Stored items:
=-=-=-=-=
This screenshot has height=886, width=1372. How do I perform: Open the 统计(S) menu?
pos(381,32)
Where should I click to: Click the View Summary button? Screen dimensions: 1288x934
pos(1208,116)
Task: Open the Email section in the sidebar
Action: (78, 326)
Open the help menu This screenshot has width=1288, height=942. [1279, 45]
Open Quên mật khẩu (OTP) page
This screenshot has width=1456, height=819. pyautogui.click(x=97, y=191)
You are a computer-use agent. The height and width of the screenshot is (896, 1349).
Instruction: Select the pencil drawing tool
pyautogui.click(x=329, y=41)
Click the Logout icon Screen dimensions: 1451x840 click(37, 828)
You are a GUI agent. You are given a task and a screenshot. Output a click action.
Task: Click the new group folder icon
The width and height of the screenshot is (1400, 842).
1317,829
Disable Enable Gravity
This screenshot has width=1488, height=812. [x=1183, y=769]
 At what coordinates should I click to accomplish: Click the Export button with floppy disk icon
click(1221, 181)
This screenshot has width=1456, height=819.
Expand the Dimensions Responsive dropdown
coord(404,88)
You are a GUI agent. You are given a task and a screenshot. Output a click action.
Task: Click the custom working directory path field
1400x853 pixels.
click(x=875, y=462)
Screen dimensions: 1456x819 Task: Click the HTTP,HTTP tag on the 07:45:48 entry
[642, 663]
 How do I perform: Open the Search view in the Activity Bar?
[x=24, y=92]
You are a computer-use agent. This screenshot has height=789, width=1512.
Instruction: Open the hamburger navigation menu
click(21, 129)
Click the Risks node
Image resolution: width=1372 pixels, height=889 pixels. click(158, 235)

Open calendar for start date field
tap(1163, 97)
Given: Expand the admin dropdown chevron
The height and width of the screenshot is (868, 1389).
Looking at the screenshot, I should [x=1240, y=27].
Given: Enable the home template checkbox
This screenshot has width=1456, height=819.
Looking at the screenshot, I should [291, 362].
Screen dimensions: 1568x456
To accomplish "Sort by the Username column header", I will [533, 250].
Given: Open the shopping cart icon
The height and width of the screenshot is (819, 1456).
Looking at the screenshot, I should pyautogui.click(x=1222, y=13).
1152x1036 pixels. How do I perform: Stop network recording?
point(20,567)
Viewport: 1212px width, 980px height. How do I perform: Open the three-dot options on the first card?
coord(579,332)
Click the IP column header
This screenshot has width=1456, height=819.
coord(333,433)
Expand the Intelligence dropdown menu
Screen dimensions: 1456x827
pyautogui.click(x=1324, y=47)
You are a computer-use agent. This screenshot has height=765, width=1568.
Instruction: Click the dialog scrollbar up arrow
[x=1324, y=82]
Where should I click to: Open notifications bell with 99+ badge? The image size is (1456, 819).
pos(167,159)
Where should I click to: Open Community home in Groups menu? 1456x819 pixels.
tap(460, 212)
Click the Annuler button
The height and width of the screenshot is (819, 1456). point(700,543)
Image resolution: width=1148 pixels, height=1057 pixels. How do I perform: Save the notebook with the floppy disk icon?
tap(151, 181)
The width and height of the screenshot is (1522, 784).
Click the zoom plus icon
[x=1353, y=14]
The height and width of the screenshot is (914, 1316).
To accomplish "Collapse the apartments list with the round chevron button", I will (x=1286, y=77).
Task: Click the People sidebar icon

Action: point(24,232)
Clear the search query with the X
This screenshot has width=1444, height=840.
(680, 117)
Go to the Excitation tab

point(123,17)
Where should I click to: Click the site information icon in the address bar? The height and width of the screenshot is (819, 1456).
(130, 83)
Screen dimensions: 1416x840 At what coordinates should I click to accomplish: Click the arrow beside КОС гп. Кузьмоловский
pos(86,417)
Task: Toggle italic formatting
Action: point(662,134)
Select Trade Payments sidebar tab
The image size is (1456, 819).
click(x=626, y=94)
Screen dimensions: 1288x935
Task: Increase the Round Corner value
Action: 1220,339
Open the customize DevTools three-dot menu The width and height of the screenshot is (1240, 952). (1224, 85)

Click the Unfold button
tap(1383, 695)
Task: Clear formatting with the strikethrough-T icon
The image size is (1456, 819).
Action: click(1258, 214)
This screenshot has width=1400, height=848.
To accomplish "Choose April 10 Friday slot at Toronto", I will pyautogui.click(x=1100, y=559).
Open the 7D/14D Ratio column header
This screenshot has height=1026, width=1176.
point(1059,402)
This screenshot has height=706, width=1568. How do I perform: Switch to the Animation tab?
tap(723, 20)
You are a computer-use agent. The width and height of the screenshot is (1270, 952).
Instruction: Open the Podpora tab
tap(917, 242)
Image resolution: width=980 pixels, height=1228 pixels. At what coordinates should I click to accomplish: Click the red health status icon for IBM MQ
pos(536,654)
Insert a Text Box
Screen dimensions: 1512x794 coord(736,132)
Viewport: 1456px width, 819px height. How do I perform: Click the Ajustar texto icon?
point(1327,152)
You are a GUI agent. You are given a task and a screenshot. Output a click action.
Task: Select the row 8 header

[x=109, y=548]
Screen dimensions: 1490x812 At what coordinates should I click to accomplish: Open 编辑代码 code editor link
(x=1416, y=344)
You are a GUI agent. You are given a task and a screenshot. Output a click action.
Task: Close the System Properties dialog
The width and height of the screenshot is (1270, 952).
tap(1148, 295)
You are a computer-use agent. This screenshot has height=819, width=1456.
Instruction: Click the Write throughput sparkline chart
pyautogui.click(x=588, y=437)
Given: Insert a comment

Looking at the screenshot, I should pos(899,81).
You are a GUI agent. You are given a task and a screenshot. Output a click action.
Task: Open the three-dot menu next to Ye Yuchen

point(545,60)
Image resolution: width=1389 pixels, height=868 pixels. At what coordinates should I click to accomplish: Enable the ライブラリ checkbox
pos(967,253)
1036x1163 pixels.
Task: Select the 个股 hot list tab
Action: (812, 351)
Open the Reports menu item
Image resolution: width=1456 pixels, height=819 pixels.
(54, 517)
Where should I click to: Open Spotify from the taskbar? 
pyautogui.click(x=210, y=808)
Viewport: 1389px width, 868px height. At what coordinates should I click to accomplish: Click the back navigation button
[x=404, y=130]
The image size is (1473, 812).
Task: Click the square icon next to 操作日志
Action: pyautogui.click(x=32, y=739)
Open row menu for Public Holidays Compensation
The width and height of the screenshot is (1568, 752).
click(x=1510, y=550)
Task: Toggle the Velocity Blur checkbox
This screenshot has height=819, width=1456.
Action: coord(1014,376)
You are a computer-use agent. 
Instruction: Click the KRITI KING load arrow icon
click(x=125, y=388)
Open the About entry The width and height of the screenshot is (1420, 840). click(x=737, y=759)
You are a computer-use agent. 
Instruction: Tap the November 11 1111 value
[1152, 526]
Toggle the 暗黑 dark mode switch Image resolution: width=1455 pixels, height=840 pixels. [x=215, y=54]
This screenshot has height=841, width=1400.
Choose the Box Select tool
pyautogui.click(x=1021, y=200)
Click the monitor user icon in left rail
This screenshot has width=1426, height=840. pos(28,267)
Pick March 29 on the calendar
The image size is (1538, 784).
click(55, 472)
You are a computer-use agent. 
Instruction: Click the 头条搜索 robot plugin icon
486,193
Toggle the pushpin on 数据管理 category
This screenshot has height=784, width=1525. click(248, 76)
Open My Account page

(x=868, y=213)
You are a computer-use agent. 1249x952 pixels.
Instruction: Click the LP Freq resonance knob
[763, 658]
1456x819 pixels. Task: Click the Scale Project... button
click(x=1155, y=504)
=-=-=-=-=
Take the records above and copy them out exactly.

## Written solution
This screenshot has height=886, width=1372. How do I perform: Open the 统计(S) menu?
pos(381,32)
Where should I click to: Click the View Summary button? Screen dimensions: 1288x934
pos(1208,116)
Task: Open the Email section in the sidebar
Action: (78, 326)
Open the help menu This screenshot has width=1288, height=942. [1279, 45]
Open Quên mật khẩu (OTP) page
This screenshot has width=1456, height=819. pyautogui.click(x=97, y=191)
You are a computer-use agent. The height and width of the screenshot is (896, 1349).
Instruction: Select the pencil drawing tool
pyautogui.click(x=329, y=41)
Click the Logout icon Screen dimensions: 1451x840 click(37, 828)
You are a GUI agent. You are given a task and a screenshot. Output a click action.
Task: Click the new group folder icon
The width and height of the screenshot is (1400, 842).
1317,829
Disable Enable Gravity
This screenshot has width=1488, height=812. [x=1183, y=769]
 At what coordinates should I click to accomplish: Click the Export button with floppy disk icon
click(1221, 181)
This screenshot has width=1456, height=819.
Expand the Dimensions Responsive dropdown
coord(404,88)
You are a GUI agent. You are given a task and a screenshot. Output a click action.
Task: Click the custom working directory path field
1400x853 pixels.
click(x=875, y=462)
Screen dimensions: 1456x819 Task: Click the HTTP,HTTP tag on the 07:45:48 entry
[642, 663]
 How do I perform: Open the Search view in the Activity Bar?
[x=24, y=92]
You are a computer-use agent. This screenshot has height=789, width=1512.
Instruction: Open the hamburger navigation menu
click(21, 129)
Click the Risks node
Image resolution: width=1372 pixels, height=889 pixels. click(158, 235)

Open calendar for start date field
tap(1163, 97)
Given: Expand the admin dropdown chevron
The height and width of the screenshot is (868, 1389).
Looking at the screenshot, I should [x=1240, y=27].
Given: Enable the home template checkbox
This screenshot has width=1456, height=819.
Looking at the screenshot, I should [291, 362].
Screen dimensions: 1568x456
To accomplish "Sort by the Username column header", I will [533, 250].
Given: Open the shopping cart icon
The height and width of the screenshot is (819, 1456).
Looking at the screenshot, I should pyautogui.click(x=1222, y=13).
1152x1036 pixels. How do I perform: Stop network recording?
point(20,567)
Viewport: 1212px width, 980px height. How do I perform: Open the three-dot options on the first card?
coord(579,332)
Click the IP column header
This screenshot has width=1456, height=819.
coord(333,433)
Expand the Intelligence dropdown menu
Screen dimensions: 1456x827
pyautogui.click(x=1324, y=47)
You are a computer-use agent. This screenshot has height=765, width=1568.
Instruction: Click the dialog scrollbar up arrow
[x=1324, y=82]
Where should I click to: Open notifications bell with 99+ badge? The image size is (1456, 819).
pos(167,159)
Where should I click to: Open Community home in Groups menu? 1456x819 pixels.
tap(460, 212)
Click the Annuler button
The height and width of the screenshot is (819, 1456). point(700,543)
Image resolution: width=1148 pixels, height=1057 pixels. How do I perform: Save the notebook with the floppy disk icon?
tap(151, 181)
The width and height of the screenshot is (1522, 784).
Click the zoom plus icon
[x=1353, y=14]
The height and width of the screenshot is (914, 1316).
To accomplish "Collapse the apartments list with the round chevron button", I will (x=1286, y=77).
Task: Click the People sidebar icon

Action: point(24,232)
Clear the search query with the X
This screenshot has width=1444, height=840.
(680, 117)
Go to the Excitation tab

point(123,17)
Where should I click to: Click the site information icon in the address bar? The height and width of the screenshot is (819, 1456).
(130, 83)
Screen dimensions: 1416x840 At what coordinates should I click to accomplish: Click the arrow beside КОС гп. Кузьмоловский
pos(86,417)
Task: Toggle italic formatting
Action: point(662,134)
Select Trade Payments sidebar tab
The image size is (1456, 819).
click(x=626, y=94)
Screen dimensions: 1288x935
Task: Increase the Round Corner value
Action: 1220,339
Open the customize DevTools three-dot menu The width and height of the screenshot is (1240, 952). (1224, 85)

Click the Unfold button
tap(1383, 695)
Task: Clear formatting with the strikethrough-T icon
The image size is (1456, 819).
Action: click(1258, 214)
This screenshot has width=1400, height=848.
To accomplish "Choose April 10 Friday slot at Toronto", I will pyautogui.click(x=1100, y=559).
Open the 7D/14D Ratio column header
This screenshot has height=1026, width=1176.
point(1059,402)
This screenshot has height=706, width=1568. How do I perform: Switch to the Animation tab?
tap(723, 20)
You are a computer-use agent. The width and height of the screenshot is (1270, 952).
Instruction: Open the Podpora tab
tap(917, 242)
Image resolution: width=980 pixels, height=1228 pixels. At what coordinates should I click to accomplish: Click the red health status icon for IBM MQ
pos(536,654)
Insert a Text Box
Screen dimensions: 1512x794 coord(736,132)
Viewport: 1456px width, 819px height. How do I perform: Click the Ajustar texto icon?
point(1327,152)
You are a GUI agent. You are given a task and a screenshot. Output a click action.
Task: Select the row 8 header

[x=109, y=548]
Screen dimensions: 1490x812 At what coordinates should I click to accomplish: Open 编辑代码 code editor link
(x=1416, y=344)
You are a GUI agent. You are given a task and a screenshot. Output a click action.
Task: Close the System Properties dialog
The width and height of the screenshot is (1270, 952).
tap(1148, 295)
You are a computer-use agent. This screenshot has height=819, width=1456.
Instruction: Click the Write throughput sparkline chart
pyautogui.click(x=588, y=437)
Given: Insert a comment

Looking at the screenshot, I should pos(899,81).
You are a GUI agent. You are given a task and a screenshot. Output a click action.
Task: Open the three-dot menu next to Ye Yuchen

point(545,60)
Image resolution: width=1389 pixels, height=868 pixels. At what coordinates should I click to accomplish: Enable the ライブラリ checkbox
pos(967,253)
1036x1163 pixels.
Task: Select the 个股 hot list tab
Action: (812, 351)
Open the Reports menu item
Image resolution: width=1456 pixels, height=819 pixels.
(54, 517)
Where should I click to: Open Spotify from the taskbar? 
pyautogui.click(x=210, y=808)
Viewport: 1389px width, 868px height. At what coordinates should I click to accomplish: Click the back navigation button
[x=404, y=130]
The image size is (1473, 812).
Task: Click the square icon next to 操作日志
Action: pyautogui.click(x=32, y=739)
Open row menu for Public Holidays Compensation
The width and height of the screenshot is (1568, 752).
click(x=1510, y=550)
Task: Toggle the Velocity Blur checkbox
This screenshot has height=819, width=1456.
Action: coord(1014,376)
You are a computer-use agent. 
Instruction: Click the KRITI KING load arrow icon
click(x=125, y=388)
Open the About entry The width and height of the screenshot is (1420, 840). click(x=737, y=759)
You are a computer-use agent. 
Instruction: Tap the November 11 1111 value
[1152, 526]
Toggle the 暗黑 dark mode switch Image resolution: width=1455 pixels, height=840 pixels. [x=215, y=54]
This screenshot has height=841, width=1400.
Choose the Box Select tool
pyautogui.click(x=1021, y=200)
Click the monitor user icon in left rail
This screenshot has width=1426, height=840. pos(28,267)
Pick March 29 on the calendar
The image size is (1538, 784).
click(55, 472)
You are a computer-use agent. 
Instruction: Click the 头条搜索 robot plugin icon
486,193
Toggle the pushpin on 数据管理 category
This screenshot has height=784, width=1525. click(248, 76)
Open My Account page

(x=868, y=213)
You are a computer-use agent. 1249x952 pixels.
Instruction: Click the LP Freq resonance knob
[763, 658]
1456x819 pixels. Task: Click the Scale Project... button
click(x=1155, y=504)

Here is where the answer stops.